**Provided data**
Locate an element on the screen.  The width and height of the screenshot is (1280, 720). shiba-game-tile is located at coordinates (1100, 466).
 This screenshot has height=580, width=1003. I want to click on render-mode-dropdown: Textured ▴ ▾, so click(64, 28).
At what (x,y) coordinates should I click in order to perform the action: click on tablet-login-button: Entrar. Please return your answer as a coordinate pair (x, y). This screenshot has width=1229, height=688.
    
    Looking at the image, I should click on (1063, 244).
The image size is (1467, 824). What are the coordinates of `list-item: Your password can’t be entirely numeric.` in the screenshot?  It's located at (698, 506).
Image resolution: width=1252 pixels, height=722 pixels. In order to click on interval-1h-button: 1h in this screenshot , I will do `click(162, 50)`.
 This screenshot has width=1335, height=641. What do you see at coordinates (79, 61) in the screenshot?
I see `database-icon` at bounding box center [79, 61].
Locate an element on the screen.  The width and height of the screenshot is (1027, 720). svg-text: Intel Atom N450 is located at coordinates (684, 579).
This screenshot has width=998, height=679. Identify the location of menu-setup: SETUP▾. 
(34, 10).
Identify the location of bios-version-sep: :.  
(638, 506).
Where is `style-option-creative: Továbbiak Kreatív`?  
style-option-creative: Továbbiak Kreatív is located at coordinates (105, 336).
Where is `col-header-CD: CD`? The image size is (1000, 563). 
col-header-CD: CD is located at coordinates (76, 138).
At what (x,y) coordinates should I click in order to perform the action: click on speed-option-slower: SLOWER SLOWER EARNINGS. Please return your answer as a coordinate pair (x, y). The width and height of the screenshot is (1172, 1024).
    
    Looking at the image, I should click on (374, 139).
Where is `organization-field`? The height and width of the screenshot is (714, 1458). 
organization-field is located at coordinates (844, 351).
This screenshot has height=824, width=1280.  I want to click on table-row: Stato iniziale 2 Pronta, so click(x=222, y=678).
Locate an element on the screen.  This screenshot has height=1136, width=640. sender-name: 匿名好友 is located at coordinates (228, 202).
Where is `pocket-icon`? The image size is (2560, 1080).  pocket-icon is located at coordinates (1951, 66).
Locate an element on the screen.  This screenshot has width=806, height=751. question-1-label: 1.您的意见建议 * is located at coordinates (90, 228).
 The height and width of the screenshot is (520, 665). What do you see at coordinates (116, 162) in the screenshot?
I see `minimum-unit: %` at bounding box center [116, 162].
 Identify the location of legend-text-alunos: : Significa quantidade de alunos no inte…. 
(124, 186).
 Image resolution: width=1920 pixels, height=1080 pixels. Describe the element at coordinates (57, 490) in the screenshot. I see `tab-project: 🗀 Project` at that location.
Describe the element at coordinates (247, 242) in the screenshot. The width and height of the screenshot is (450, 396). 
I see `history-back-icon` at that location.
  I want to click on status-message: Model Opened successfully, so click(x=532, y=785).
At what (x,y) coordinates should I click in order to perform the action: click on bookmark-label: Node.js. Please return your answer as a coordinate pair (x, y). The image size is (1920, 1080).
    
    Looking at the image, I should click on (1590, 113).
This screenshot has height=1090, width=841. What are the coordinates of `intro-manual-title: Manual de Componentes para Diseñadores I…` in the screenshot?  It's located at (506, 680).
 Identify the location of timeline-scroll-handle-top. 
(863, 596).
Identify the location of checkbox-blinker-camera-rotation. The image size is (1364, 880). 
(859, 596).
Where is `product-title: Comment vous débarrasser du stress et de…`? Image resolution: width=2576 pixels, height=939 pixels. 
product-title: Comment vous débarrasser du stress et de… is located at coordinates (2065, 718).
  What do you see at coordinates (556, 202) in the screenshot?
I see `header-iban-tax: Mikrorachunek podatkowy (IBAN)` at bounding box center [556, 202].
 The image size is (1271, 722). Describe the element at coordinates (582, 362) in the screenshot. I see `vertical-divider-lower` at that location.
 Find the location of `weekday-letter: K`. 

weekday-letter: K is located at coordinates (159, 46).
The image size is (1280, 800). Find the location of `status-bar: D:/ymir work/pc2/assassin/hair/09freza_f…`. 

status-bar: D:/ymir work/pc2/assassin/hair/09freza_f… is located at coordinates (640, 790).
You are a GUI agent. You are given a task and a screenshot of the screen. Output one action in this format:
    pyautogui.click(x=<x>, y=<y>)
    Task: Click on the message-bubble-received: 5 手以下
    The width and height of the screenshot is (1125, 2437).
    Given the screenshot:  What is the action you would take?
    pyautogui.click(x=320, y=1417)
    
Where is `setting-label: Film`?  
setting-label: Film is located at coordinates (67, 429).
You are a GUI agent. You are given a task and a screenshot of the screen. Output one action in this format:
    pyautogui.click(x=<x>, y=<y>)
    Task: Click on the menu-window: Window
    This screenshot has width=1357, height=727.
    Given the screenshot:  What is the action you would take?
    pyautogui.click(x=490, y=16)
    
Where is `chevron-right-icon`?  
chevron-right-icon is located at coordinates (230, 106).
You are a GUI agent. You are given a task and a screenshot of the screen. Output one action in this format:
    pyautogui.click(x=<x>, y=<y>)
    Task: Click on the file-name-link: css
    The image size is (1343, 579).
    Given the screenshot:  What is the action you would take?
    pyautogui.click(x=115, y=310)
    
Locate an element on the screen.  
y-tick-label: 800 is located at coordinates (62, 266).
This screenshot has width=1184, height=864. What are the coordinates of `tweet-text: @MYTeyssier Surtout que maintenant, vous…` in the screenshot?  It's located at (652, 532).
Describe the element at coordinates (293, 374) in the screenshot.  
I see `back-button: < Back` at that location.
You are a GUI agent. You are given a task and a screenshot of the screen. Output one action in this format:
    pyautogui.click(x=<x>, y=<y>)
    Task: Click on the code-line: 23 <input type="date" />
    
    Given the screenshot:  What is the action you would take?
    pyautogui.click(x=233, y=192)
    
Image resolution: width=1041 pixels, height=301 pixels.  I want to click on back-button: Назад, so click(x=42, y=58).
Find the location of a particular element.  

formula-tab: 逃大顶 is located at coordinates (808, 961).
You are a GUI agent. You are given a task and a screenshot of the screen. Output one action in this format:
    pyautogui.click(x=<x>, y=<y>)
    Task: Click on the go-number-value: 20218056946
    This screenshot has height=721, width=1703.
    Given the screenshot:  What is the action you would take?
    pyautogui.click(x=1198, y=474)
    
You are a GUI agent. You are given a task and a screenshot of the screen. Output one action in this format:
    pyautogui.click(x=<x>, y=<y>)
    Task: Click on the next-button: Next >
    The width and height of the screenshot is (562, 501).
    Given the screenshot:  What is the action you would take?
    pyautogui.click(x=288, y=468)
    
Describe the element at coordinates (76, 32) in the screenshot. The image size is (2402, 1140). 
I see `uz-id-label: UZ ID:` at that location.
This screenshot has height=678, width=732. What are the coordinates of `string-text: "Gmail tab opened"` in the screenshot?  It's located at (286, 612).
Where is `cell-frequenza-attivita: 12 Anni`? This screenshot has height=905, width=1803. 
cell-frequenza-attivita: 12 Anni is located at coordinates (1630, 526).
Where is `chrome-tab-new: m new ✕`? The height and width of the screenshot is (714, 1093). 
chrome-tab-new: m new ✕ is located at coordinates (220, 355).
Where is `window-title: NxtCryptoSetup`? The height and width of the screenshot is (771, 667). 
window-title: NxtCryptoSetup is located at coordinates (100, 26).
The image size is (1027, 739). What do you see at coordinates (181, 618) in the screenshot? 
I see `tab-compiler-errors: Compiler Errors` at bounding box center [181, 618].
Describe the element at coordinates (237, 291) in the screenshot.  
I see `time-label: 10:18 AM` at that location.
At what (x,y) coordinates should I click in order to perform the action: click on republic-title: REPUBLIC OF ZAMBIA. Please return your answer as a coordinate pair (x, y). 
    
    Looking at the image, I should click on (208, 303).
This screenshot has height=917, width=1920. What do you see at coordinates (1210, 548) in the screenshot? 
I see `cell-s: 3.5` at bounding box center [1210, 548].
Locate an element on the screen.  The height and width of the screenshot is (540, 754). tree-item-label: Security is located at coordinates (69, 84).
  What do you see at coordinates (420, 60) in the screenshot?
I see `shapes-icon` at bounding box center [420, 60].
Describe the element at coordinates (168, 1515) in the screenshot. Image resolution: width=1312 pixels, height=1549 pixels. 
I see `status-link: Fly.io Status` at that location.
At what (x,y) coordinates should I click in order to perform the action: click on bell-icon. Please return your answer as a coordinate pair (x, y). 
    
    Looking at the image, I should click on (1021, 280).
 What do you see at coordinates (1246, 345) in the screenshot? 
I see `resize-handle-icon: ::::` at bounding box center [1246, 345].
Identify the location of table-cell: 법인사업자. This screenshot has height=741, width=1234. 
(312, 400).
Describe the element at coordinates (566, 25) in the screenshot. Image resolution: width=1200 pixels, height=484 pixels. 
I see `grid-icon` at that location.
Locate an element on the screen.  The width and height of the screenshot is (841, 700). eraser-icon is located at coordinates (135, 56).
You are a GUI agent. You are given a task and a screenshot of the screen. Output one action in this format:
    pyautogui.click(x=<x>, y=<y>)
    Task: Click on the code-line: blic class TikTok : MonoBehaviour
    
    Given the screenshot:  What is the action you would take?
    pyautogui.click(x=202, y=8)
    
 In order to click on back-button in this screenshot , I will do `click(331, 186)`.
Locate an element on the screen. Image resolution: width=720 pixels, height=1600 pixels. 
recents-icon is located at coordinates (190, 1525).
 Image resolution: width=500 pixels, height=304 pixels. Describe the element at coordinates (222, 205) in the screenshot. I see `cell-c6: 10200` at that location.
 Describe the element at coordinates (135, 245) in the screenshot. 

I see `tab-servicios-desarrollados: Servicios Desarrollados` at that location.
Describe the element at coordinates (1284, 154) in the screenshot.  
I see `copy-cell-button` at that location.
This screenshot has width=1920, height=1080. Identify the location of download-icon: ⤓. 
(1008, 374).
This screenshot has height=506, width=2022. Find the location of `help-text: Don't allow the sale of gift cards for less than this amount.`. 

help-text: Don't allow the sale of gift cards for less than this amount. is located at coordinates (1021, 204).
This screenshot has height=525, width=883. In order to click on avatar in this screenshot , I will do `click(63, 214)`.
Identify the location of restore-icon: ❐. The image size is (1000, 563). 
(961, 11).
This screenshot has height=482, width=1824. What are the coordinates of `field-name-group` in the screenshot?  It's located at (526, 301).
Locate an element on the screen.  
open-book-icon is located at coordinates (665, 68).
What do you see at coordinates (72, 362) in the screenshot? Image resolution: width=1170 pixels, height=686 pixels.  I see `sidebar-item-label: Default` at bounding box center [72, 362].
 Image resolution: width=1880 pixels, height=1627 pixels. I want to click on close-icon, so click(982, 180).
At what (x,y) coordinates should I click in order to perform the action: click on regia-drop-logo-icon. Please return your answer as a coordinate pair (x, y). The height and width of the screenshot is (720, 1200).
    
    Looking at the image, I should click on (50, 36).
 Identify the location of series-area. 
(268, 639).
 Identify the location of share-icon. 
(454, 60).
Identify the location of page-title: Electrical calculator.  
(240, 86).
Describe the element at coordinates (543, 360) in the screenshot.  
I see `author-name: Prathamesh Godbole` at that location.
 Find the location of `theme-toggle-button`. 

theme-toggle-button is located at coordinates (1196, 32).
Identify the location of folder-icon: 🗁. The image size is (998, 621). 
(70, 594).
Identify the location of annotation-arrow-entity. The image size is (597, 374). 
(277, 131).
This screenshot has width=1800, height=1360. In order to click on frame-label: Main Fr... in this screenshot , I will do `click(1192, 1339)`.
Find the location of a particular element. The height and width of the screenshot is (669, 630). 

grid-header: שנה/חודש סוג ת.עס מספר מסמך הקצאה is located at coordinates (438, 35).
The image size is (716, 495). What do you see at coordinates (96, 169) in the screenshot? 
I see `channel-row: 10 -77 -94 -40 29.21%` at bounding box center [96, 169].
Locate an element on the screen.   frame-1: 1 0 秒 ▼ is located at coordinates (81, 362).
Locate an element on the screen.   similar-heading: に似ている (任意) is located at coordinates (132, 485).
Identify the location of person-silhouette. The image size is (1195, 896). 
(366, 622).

**What needs to be done**
Copy the entries above word for word, starting at the line that contains "coordinates (1951, 66)." and ending at the line that contains "Looking at the image, I should click on (1590, 113).".

**Expected output**
Where is `pocket-icon`? The image size is (2560, 1080).  pocket-icon is located at coordinates (1951, 66).
Locate an element on the screen.  This screenshot has width=806, height=751. question-1-label: 1.您的意见建议 * is located at coordinates (90, 228).
 The height and width of the screenshot is (520, 665). What do you see at coordinates (116, 162) in the screenshot?
I see `minimum-unit: %` at bounding box center [116, 162].
 Identify the location of legend-text-alunos: : Significa quantidade de alunos no inte…. 
(124, 186).
 Image resolution: width=1920 pixels, height=1080 pixels. Describe the element at coordinates (57, 490) in the screenshot. I see `tab-project: 🗀 Project` at that location.
Describe the element at coordinates (247, 242) in the screenshot. The width and height of the screenshot is (450, 396). 
I see `history-back-icon` at that location.
  I want to click on status-message: Model Opened successfully, so click(x=532, y=785).
At what (x,y) coordinates should I click in order to perform the action: click on bookmark-label: Node.js. Please return your answer as a coordinate pair (x, y). The image size is (1920, 1080).
    
    Looking at the image, I should click on (1590, 113).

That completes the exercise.